Judge hits out at his colleague over 'foul' language
A JUDGE who is well-known for his outbursts in the courtroom has warned a fellow judge to clean up his act or he will "see" his removal from the district.
Judge John Neilan, who is famed for making controversial remarks, has attacked Judge John Coughlan for using "foul" and "offensive" language in court.
The judge said he would "not tolerate" his colleague making "derogatory comments".
A war of words erupted between the two men this week after Judge Coughlan, a moveable judge, ordered that a case was not under any circumstances to go back to Judge Neilan.
However, Judge Neilan took issue with this, and with the language allegedly used by the judge in Longford District Court, and warned that he would "not accept" his conduct.

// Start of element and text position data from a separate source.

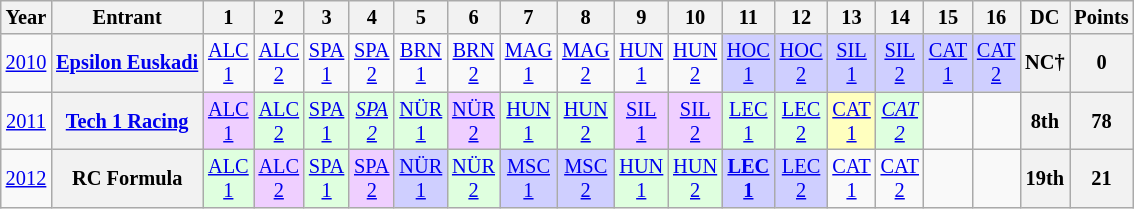
MSC2 [586, 178]
0 [1102, 63]
10 [695, 17]
7 [528, 17]
MAG1 [528, 63]
21 [1102, 178]
Points [1102, 17]
2 [279, 17]
15 [948, 17]
16 [996, 17]
BRN2 [474, 63]
2011 [26, 121]
MAG2 [586, 63]
Epsilon Euskadi [127, 63]
11 [748, 17]
Tech 1 Racing [127, 121]
1 [228, 17]
HOC1 [748, 63]
14 [900, 17]
78 [1102, 121]
19th [1044, 178]
HOC2 [802, 63]
BRN1 [420, 63]
RC Formula [127, 178]
4 [372, 17]
2010 [26, 63]
DC [1044, 17]
13 [851, 17]
3 [326, 17]
6 [474, 17]
5 [420, 17]
8th [1044, 121]
Year [26, 17]
MSC1 [528, 178]
9 [641, 17]
NC† [1044, 63]
8 [586, 17]
Entrant [127, 17]
12 [802, 17]
2012 [26, 178]
Scan for the cell matching the given text and deliver its [x, y] coordinate at center. 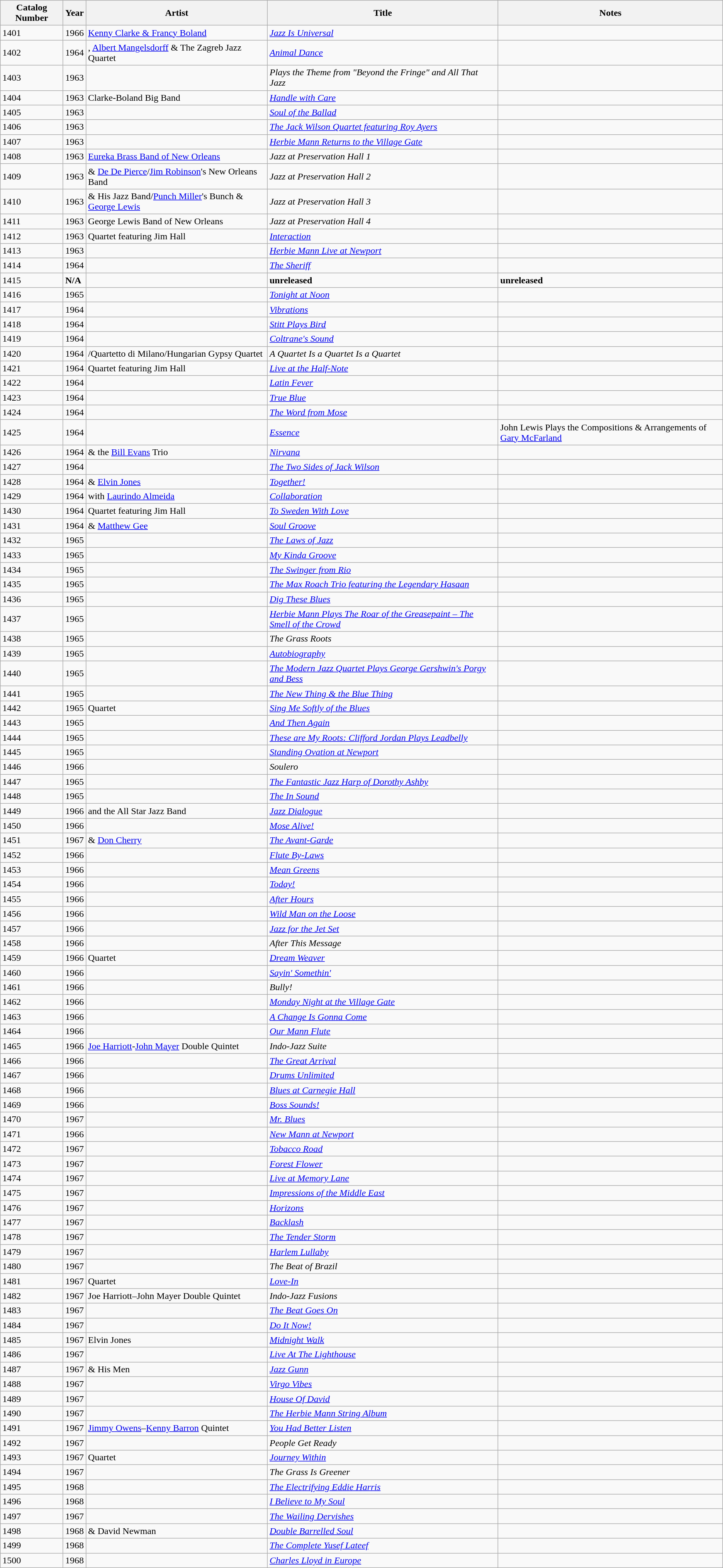
Virgo Vibes [382, 1385]
Herbie Mann Returns to the Village Gate [382, 142]
1481 [32, 1282]
Jazz at Preservation Hall 4 [382, 221]
Jazz at Preservation Hall 2 [382, 176]
1418 [32, 324]
George Lewis Band of New Orleans [177, 221]
Joe Harriott–John Mayer Double Quintet [177, 1297]
1454 [32, 885]
Soulero [382, 767]
1458 [32, 944]
1408 [32, 156]
People Get Ready [382, 1443]
These are My Roots: Clifford Jordan Plays Leadbelly [382, 738]
The Word from Mose [382, 412]
Clarke-Boland Big Band [177, 98]
1479 [32, 1253]
1444 [32, 738]
1476 [32, 1208]
1434 [32, 570]
I Believe to My Soul [382, 1502]
Soul of the Ballad [382, 112]
1470 [32, 1120]
Essence [382, 433]
1499 [32, 1546]
1494 [32, 1473]
1409 [32, 176]
Wild Man on the Loose [382, 914]
The Fantastic Jazz Harp of Dorothy Ashby [382, 782]
Jazz at Preservation Hall 3 [382, 202]
1416 [32, 295]
Live at Memory Lane [382, 1179]
1404 [32, 98]
Notes [610, 13]
Midnight Walk [382, 1341]
Jazz Dialogue [382, 811]
The Electrifying Eddie Harris [382, 1488]
The Swinger from Rio [382, 570]
1436 [32, 599]
/Quartetto di Milano/Hungarian Gypsy Quartet [177, 354]
1420 [32, 354]
1410 [32, 202]
1490 [32, 1414]
& Elvin Jones [177, 482]
Plays the Theme from "Beyond the Fringe" and All That Jazz [382, 78]
1495 [32, 1488]
& the Bill Evans Trio [177, 452]
1439 [32, 654]
Jazz at Preservation Hall 1 [382, 156]
The Beat of Brazil [382, 1267]
Double Barrelled Soul [382, 1532]
The Complete Yusef Lateef [382, 1546]
1427 [32, 467]
House Of David [382, 1399]
Journey Within [382, 1458]
Jimmy Owens–Kenny Barron Quintet [177, 1429]
Kenny Clarke & Francy Boland [177, 33]
1496 [32, 1502]
The Sheriff [382, 266]
Charles Lloyd in Europe [382, 1561]
Coltrane's Sound [382, 339]
& His Men [177, 1370]
Forest Flower [382, 1164]
1438 [32, 639]
New Mann at Newport [382, 1135]
1498 [32, 1532]
1417 [32, 310]
& Matthew Gee [177, 526]
The Grass Is Greener [382, 1473]
1473 [32, 1164]
1437 [32, 619]
1475 [32, 1193]
Collaboration [382, 497]
& David Newman [177, 1532]
& Don Cherry [177, 841]
and the All Star Jazz Band [177, 811]
Sayin' Somethin' [382, 973]
1414 [32, 266]
1472 [32, 1149]
The Jack Wilson Quartet featuring Roy Ayers [382, 127]
1477 [32, 1223]
Drums Unlimited [382, 1076]
Animal Dance [382, 53]
1443 [32, 723]
1455 [32, 900]
1465 [32, 1047]
1432 [32, 541]
1478 [32, 1238]
Jazz Gunn [382, 1370]
1487 [32, 1370]
1456 [32, 914]
The Avant-Garde [382, 841]
1451 [32, 841]
1447 [32, 782]
1452 [32, 855]
1466 [32, 1061]
Sing Me Softly of the Blues [382, 708]
Dig These Blues [382, 599]
A Change Is Gonna Come [382, 1017]
Indo-Jazz Fusions [382, 1297]
You Had Better Listen [382, 1429]
1457 [32, 929]
1423 [32, 398]
Interaction [382, 236]
1464 [32, 1032]
The Herbie Mann String Album [382, 1414]
Elvin Jones [177, 1341]
1483 [32, 1311]
Backlash [382, 1223]
1412 [32, 236]
1492 [32, 1443]
Vibrations [382, 310]
1446 [32, 767]
1405 [32, 112]
To Sweden With Love [382, 511]
1440 [32, 674]
1474 [32, 1179]
1406 [32, 127]
Dream Weaver [382, 958]
1462 [32, 1003]
1431 [32, 526]
Boss Sounds! [382, 1105]
1426 [32, 452]
1467 [32, 1076]
Live At The Lighthouse [382, 1355]
1453 [32, 870]
Today! [382, 885]
Joe Harriott-John Mayer Double Quintet [177, 1047]
1497 [32, 1517]
My Kinda Groove [382, 555]
The Tender Storm [382, 1238]
1450 [32, 826]
The New Thing & the Blue Thing [382, 694]
1493 [32, 1458]
John Lewis Plays the Compositions & Arrangements of Gary McFarland [610, 433]
Year [74, 13]
Tonight at Noon [382, 295]
Do It Now! [382, 1326]
Horizons [382, 1208]
Title [382, 13]
1480 [32, 1267]
Our Mann Flute [382, 1032]
Catalog Number [32, 13]
1449 [32, 811]
1460 [32, 973]
1430 [32, 511]
Nirvana [382, 452]
1469 [32, 1105]
After Hours [382, 900]
Jazz Is Universal [382, 33]
Standing Ovation at Newport [382, 753]
Together! [382, 482]
& De De Pierce/Jim Robinson's New Orleans Band [177, 176]
1411 [32, 221]
Handle with Care [382, 98]
1401 [32, 33]
1468 [32, 1091]
True Blue [382, 398]
1403 [32, 78]
N/A [74, 280]
Indo-Jazz Suite [382, 1047]
1424 [32, 412]
1435 [32, 585]
Herbie Mann Live at Newport [382, 251]
1428 [32, 482]
The Grass Roots [382, 639]
1442 [32, 708]
1441 [32, 694]
1415 [32, 280]
Tobacco Road [382, 1149]
1489 [32, 1399]
1488 [32, 1385]
1421 [32, 368]
The Two Sides of Jack Wilson [382, 467]
Jazz for the Jet Set [382, 929]
Mr. Blues [382, 1120]
1419 [32, 339]
1461 [32, 988]
, Albert Mangelsdorff & The Zagreb Jazz Quartet [177, 53]
1407 [32, 142]
Soul Groove [382, 526]
1463 [32, 1017]
1485 [32, 1341]
The In Sound [382, 797]
1491 [32, 1429]
Live at the Half-Note [382, 368]
1413 [32, 251]
1448 [32, 797]
1433 [32, 555]
Latin Fever [382, 383]
Mose Alive! [382, 826]
1402 [32, 53]
1429 [32, 497]
Autobiography [382, 654]
1425 [32, 433]
1486 [32, 1355]
with Laurindo Almeida [177, 497]
The Max Roach Trio featuring the Legendary Hasaan [382, 585]
1482 [32, 1297]
The Modern Jazz Quartet Plays George Gershwin's Porgy and Bess [382, 674]
A Quartet Is a Quartet Is a Quartet [382, 354]
And Then Again [382, 723]
The Wailing Dervishes [382, 1517]
1459 [32, 958]
Impressions of the Middle East [382, 1193]
Love-In [382, 1282]
1500 [32, 1561]
Eureka Brass Band of New Orleans [177, 156]
Artist [177, 13]
Blues at Carnegie Hall [382, 1091]
After This Message [382, 944]
Monday Night at the Village Gate [382, 1003]
1445 [32, 753]
The Laws of Jazz [382, 541]
& His Jazz Band/Punch Miller's Bunch & George Lewis [177, 202]
1471 [32, 1135]
Flute By-Laws [382, 855]
Harlem Lullaby [382, 1253]
1422 [32, 383]
1484 [32, 1326]
The Beat Goes On [382, 1311]
Bully! [382, 988]
Mean Greens [382, 870]
Stitt Plays Bird [382, 324]
The Great Arrival [382, 1061]
Herbie Mann Plays The Roar of the Greasepaint – The Smell of the Crowd [382, 619]
For the text-containing cell, return its midpoint in (x, y) coordinate format. 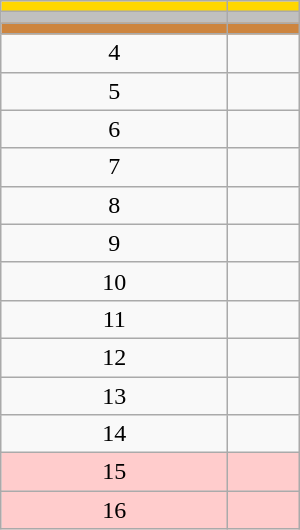
5 (114, 91)
12 (114, 357)
10 (114, 281)
8 (114, 205)
9 (114, 243)
15 (114, 472)
11 (114, 319)
7 (114, 167)
13 (114, 395)
4 (114, 53)
14 (114, 434)
6 (114, 129)
16 (114, 510)
Identify which cell holds the provided text, then report its [x, y] central coordinate. 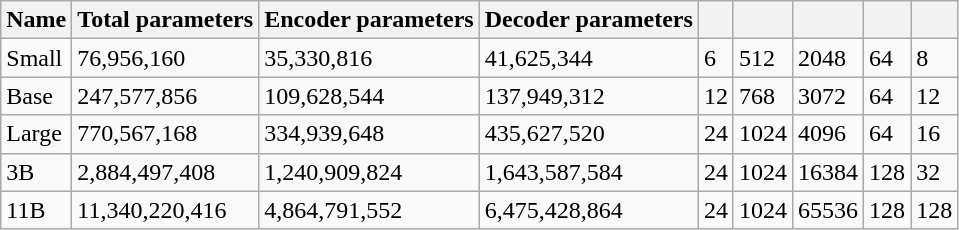
1,240,909,824 [370, 172]
Name [36, 20]
247,577,856 [166, 96]
6 [716, 58]
65536 [828, 210]
32 [934, 172]
35,330,816 [370, 58]
11B [36, 210]
16384 [828, 172]
Total parameters [166, 20]
16 [934, 134]
76,956,160 [166, 58]
770,567,168 [166, 134]
768 [762, 96]
137,949,312 [588, 96]
Decoder parameters [588, 20]
Base [36, 96]
Encoder parameters [370, 20]
3B [36, 172]
435,627,520 [588, 134]
109,628,544 [370, 96]
1,643,587,584 [588, 172]
41,625,344 [588, 58]
512 [762, 58]
334,939,648 [370, 134]
Large [36, 134]
6,475,428,864 [588, 210]
2,884,497,408 [166, 172]
4096 [828, 134]
4,864,791,552 [370, 210]
11,340,220,416 [166, 210]
8 [934, 58]
2048 [828, 58]
3072 [828, 96]
Small [36, 58]
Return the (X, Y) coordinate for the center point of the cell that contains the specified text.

Speaking at a sitting of Tullamore District Court in Co Offaly yesterday, he said: "There are no circumstances where I would tolerate Judge Coughlan's comments." He added: "If Judge Coughlan's conduct continues, I will address it through the appropriate format."
He said that he had never met Judge Coughlan, a moveable judge who does not have a specific district to preside over, "but if I do it will be made clear in no uncertain terms what my views regarding his conduct are". He added: "It is my obligation as judge to consider the facts as presented to the court regarding jurisdiction. One of the factors is, what is the point of view of the Director of Public Prosecutions?"
He accepted that his manner of outlining his displeasure "may come as some surprise", but stated he "could not and will not tolerate a judge, recently appointed, making derogatory comments".
"If he has any courtesy, any problems with my decisions he should deal with them through what is known as the appropriate channels," he said.
"If not," he added, "I will see that he will not be permitted to sit in my District Court area.
"His use of language in the administration of justice is absolutely appalling," he added.
It is not the first time for Judge Coughlan's language to come under the spotlight.
The Supreme Court noted "improper" and "wrong" remarks made by the District Court judge about his defendants in the past. He has also come under fire for the unusually high number of appeals made against his judgments by people he convicted.